== Problem description ==
For the entries below, print exactly the lines between the line holding "Salvação (322, 1283)" and the line holding "Confiar (232, 1283)", inclusive, and nothing else.
Data provided: Begin
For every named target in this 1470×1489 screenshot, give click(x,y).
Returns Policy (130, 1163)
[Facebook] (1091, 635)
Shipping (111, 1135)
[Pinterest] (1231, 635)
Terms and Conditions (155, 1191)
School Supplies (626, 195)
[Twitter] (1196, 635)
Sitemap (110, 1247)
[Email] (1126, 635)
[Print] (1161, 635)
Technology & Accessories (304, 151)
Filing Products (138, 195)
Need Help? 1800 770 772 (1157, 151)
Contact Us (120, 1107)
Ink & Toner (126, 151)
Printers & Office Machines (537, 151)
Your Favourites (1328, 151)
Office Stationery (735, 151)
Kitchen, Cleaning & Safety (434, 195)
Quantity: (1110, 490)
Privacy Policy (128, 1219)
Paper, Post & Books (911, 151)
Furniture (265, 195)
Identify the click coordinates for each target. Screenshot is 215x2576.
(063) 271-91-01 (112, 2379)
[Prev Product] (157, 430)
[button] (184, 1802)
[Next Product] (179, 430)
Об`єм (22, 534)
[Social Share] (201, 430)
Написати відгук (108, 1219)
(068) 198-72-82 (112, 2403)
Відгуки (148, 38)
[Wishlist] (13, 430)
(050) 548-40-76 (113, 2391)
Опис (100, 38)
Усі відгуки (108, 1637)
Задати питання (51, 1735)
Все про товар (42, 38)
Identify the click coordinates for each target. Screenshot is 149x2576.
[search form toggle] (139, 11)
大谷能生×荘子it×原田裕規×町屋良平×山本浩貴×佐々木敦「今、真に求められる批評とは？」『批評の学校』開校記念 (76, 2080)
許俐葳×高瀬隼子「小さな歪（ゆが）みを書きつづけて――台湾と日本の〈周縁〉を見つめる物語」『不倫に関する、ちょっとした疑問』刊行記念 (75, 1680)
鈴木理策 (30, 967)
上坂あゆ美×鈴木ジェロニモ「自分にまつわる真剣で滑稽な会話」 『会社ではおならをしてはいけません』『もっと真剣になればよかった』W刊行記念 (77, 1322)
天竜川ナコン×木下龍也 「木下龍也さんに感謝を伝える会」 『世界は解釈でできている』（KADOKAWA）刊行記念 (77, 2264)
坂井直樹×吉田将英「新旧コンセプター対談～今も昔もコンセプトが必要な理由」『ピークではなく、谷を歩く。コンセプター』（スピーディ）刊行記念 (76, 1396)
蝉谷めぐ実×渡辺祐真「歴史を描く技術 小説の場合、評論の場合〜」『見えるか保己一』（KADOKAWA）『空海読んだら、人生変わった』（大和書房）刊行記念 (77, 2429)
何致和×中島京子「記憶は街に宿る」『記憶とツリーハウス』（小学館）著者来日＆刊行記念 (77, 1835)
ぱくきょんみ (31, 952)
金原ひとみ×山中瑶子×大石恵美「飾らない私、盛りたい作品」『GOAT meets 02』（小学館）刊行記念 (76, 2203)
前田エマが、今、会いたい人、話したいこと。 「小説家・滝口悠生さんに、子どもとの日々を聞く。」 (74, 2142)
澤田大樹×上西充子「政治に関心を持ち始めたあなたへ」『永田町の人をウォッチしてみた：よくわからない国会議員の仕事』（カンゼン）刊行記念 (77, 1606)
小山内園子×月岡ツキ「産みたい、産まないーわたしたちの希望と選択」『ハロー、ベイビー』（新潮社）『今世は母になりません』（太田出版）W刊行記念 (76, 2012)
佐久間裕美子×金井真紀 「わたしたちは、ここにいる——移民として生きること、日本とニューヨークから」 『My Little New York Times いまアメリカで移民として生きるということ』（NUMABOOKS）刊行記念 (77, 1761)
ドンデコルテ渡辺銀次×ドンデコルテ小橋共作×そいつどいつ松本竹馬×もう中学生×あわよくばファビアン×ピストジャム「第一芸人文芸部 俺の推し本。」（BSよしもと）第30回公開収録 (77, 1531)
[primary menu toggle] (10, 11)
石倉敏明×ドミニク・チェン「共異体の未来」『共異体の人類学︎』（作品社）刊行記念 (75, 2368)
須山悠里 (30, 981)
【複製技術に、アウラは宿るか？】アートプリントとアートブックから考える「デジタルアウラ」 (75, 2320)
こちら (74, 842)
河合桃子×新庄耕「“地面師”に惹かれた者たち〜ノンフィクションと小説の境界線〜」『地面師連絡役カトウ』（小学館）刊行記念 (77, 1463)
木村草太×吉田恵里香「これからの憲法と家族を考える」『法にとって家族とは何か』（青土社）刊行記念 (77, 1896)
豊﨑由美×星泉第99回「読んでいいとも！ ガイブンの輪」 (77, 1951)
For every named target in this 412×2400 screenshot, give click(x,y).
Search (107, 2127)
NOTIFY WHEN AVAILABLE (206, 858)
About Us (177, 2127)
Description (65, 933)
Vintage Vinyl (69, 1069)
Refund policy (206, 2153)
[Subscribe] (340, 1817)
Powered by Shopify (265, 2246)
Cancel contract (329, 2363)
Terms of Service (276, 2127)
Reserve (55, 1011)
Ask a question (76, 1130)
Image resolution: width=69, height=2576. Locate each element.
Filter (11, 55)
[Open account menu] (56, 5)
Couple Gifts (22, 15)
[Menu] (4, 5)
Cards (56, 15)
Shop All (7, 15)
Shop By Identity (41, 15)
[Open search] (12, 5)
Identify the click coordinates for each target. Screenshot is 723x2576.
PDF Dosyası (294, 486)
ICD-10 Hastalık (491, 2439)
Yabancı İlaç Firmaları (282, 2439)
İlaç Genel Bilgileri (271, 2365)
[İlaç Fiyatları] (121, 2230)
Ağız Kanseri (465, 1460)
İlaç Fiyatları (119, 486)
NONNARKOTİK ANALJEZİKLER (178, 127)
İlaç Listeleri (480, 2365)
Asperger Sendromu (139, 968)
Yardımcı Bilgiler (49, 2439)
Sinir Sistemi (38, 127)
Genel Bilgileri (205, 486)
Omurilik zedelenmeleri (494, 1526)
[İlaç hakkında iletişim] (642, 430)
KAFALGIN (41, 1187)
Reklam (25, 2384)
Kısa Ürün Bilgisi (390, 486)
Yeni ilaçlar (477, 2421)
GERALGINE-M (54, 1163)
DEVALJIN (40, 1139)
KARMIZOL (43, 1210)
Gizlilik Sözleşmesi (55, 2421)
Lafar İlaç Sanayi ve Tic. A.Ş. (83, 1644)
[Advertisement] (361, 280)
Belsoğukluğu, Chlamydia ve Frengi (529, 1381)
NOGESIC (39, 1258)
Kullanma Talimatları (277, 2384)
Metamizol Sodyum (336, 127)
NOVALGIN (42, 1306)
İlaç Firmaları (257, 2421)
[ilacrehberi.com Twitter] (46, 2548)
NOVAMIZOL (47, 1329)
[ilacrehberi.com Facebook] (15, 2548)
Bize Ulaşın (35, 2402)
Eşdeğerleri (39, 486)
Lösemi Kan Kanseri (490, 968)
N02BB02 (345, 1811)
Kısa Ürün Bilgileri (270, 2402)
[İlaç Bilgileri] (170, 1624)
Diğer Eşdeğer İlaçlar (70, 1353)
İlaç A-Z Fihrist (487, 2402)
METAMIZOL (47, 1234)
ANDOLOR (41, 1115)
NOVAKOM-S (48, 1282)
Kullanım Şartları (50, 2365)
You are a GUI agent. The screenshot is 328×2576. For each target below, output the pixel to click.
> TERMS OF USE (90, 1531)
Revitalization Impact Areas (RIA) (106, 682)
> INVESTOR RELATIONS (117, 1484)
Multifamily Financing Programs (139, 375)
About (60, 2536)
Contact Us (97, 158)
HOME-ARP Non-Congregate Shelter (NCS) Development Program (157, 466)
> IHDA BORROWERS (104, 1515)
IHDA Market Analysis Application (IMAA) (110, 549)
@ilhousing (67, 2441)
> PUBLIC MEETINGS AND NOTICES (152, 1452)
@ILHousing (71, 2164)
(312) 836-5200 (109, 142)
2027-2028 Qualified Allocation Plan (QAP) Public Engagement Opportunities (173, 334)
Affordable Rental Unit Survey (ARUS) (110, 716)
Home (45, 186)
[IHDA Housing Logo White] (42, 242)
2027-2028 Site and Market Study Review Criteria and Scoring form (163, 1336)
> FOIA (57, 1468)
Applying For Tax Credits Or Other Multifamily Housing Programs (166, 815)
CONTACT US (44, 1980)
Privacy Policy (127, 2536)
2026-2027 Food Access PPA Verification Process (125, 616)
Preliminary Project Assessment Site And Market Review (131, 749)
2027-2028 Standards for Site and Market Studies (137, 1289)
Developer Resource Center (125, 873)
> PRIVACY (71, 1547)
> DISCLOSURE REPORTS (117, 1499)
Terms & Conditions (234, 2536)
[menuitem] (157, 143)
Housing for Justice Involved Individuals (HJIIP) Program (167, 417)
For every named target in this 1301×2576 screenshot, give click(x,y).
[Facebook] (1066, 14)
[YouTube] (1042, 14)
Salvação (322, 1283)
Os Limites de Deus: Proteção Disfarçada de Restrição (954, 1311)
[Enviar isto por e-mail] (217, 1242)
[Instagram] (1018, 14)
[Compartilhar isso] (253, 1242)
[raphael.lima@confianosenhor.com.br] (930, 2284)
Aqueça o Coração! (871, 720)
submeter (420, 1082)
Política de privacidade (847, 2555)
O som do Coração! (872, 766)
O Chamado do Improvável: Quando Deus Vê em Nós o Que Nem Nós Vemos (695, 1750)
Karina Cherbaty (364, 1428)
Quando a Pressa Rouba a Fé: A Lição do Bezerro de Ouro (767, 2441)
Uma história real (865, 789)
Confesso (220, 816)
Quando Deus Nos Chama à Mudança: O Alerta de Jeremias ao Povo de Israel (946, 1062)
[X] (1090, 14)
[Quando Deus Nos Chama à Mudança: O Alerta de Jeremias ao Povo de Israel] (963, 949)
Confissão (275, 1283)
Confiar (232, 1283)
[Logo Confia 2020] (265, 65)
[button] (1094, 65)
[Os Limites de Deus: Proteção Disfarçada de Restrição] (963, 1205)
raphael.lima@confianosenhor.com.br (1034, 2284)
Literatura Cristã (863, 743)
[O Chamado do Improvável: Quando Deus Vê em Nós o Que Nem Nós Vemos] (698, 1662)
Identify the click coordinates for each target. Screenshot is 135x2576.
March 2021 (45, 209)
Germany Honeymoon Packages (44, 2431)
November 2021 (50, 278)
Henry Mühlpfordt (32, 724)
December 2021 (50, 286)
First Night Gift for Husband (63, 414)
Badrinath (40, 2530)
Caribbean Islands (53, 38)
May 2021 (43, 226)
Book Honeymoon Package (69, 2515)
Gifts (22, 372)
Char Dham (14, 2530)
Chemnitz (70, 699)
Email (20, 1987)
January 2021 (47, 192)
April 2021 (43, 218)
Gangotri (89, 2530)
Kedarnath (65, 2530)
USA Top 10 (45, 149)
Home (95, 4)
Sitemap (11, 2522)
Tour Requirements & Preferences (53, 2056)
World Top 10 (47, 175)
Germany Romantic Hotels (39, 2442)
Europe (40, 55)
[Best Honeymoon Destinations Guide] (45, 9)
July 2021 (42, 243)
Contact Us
Data provided: End
== Task answer ==
Salvação (322, 1283)
Os Limites de Deus: Proteção Disfarçada de Restrição (954, 1311)
[Enviar isto por e-mail] (217, 1242)
[Instagram] (1018, 14)
[Compartilhar isso] (253, 1242)
[raphael.lima@confianosenhor.com.br] (930, 2284)
Aqueça o Coração! (871, 720)
submeter (420, 1082)
Política de privacidade (847, 2555)
O som do Coração! (872, 766)
O Chamado do Improvável: Quando Deus Vê em Nós o Que Nem Nós Vemos (695, 1750)
Karina Cherbaty (364, 1428)
Quando a Pressa Rouba a Fé: A Lição do Bezerro de Ouro (767, 2441)
Uma história real (865, 789)
Confesso (220, 816)
Quando Deus Nos Chama à Mudança: O Alerta de Jeremias ao Povo de Israel (946, 1062)
[X] (1090, 14)
[Quando Deus Nos Chama à Mudança: O Alerta de Jeremias ao Povo de Israel] (963, 949)
Confissão (275, 1283)
Confiar (232, 1283)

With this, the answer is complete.